▶ WORK REQUIRED
A word-for-word restatement of the whole listing is the expected answer.

▶ DATA PROVIDED

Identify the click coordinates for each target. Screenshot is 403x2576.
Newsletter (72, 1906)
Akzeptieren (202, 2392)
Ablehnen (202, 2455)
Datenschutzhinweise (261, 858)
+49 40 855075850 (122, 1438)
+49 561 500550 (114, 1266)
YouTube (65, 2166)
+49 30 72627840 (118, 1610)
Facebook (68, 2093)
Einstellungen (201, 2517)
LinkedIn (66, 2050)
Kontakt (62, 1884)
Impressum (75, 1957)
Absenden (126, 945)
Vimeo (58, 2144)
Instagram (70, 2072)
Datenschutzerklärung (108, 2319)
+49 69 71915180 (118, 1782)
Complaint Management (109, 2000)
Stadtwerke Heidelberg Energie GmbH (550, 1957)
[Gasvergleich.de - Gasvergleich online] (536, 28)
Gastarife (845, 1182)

▶ ANSWER SECTION
Identify the click coordinates for each target. Screenshot is 403x2576.
Newsletter (72, 1906)
Akzeptieren (202, 2392)
Ablehnen (202, 2455)
Datenschutzhinweise (261, 858)
+49 40 855075850 (122, 1438)
+49 561 500550 (114, 1266)
YouTube (65, 2166)
+49 30 72627840 (118, 1610)
Facebook (68, 2093)
Einstellungen (201, 2517)
LinkedIn (66, 2050)
Kontakt (62, 1884)
Impressum (75, 1957)
Absenden (126, 945)
Vimeo (58, 2144)
Instagram (70, 2072)
Datenschutzerklärung (108, 2319)
+49 69 71915180 (118, 1782)
Complaint Management (109, 2000)
Stadtwerke Heidelberg Energie GmbH (550, 1957)
[Gasvergleich.de - Gasvergleich online] (536, 28)
Gastarife (845, 1182)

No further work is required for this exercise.